WHAT YOU ARE ASKED TO DO -
Scan the entries for the word "computer". Every line that has it should be copied.
*** Opening SOURCE MATERIAL ***
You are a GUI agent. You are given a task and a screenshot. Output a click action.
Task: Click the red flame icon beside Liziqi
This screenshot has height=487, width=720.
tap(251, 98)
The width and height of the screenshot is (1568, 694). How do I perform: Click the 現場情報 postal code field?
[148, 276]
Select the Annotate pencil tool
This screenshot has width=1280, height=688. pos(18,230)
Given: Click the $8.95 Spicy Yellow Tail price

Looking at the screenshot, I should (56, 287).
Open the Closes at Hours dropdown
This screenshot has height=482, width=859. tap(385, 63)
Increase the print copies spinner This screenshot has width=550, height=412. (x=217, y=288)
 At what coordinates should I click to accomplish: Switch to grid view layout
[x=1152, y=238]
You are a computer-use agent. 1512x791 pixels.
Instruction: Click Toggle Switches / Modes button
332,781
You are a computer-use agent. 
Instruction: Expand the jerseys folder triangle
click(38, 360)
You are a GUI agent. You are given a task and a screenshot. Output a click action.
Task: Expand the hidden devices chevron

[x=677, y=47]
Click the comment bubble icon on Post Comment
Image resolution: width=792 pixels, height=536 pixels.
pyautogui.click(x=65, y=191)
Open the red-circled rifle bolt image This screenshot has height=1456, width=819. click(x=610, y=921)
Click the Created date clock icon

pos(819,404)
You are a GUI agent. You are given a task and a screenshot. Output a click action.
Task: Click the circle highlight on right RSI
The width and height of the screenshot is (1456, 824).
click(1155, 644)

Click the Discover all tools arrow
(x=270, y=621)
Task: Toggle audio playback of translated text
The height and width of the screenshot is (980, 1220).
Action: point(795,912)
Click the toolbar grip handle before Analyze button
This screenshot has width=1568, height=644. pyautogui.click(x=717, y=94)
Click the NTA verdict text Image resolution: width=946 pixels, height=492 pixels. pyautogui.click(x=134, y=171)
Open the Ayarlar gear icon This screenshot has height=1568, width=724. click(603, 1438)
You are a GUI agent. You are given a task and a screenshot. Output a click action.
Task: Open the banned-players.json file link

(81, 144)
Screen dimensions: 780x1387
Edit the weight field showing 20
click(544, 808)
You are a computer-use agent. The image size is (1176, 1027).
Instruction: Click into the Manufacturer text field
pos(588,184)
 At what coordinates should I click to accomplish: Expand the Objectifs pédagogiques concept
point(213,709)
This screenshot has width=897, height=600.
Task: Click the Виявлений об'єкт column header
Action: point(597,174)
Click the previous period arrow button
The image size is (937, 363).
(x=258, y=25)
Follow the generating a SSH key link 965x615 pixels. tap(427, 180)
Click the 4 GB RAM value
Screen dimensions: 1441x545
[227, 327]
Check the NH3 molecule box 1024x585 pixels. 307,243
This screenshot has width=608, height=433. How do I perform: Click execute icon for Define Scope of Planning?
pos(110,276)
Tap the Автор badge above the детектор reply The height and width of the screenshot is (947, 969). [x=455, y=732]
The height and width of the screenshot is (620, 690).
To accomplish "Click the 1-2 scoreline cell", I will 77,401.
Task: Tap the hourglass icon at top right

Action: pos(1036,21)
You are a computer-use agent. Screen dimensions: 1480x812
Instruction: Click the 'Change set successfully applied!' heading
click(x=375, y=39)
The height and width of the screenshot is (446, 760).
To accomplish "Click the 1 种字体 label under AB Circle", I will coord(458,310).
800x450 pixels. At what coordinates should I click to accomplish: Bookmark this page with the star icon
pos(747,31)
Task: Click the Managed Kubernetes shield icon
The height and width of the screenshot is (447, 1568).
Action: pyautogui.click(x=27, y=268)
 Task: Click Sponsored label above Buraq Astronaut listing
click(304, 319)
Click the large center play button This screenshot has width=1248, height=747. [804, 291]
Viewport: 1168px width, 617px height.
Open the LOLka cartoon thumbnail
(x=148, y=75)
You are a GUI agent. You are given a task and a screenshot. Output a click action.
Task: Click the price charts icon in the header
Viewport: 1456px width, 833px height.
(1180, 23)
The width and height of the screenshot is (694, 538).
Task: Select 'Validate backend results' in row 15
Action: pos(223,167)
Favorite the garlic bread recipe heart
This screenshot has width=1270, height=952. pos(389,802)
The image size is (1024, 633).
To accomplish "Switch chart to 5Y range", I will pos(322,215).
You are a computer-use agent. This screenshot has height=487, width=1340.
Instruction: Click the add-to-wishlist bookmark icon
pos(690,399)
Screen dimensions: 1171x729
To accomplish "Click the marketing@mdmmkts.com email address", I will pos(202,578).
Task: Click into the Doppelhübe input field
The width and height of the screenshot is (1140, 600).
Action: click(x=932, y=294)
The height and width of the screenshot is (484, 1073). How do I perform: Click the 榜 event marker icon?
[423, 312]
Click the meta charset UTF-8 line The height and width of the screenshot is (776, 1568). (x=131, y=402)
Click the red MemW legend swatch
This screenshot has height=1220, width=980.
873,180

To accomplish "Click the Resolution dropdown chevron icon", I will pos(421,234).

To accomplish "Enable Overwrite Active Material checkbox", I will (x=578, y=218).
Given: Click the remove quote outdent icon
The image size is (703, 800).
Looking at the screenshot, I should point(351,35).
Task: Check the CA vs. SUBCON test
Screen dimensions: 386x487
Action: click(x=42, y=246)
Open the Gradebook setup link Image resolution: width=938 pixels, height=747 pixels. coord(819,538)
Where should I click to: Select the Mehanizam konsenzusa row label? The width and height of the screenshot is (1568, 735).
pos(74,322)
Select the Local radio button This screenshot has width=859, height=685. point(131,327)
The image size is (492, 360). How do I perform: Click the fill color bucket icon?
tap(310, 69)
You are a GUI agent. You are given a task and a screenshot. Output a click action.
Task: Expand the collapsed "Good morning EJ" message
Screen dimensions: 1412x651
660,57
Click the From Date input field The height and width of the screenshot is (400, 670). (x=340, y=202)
*** Closing SOURCE MATERIAL ***
REPLY -
You are a computer-use agent. 1512x791 pixels.
You are a computer-use agent. 
You are a computer-use agent. The image size is (1176, 1027).
You are a computer-use agent. Screen dimensions: 1480x812
You are a computer-use agent. This screenshot has height=487, width=1340.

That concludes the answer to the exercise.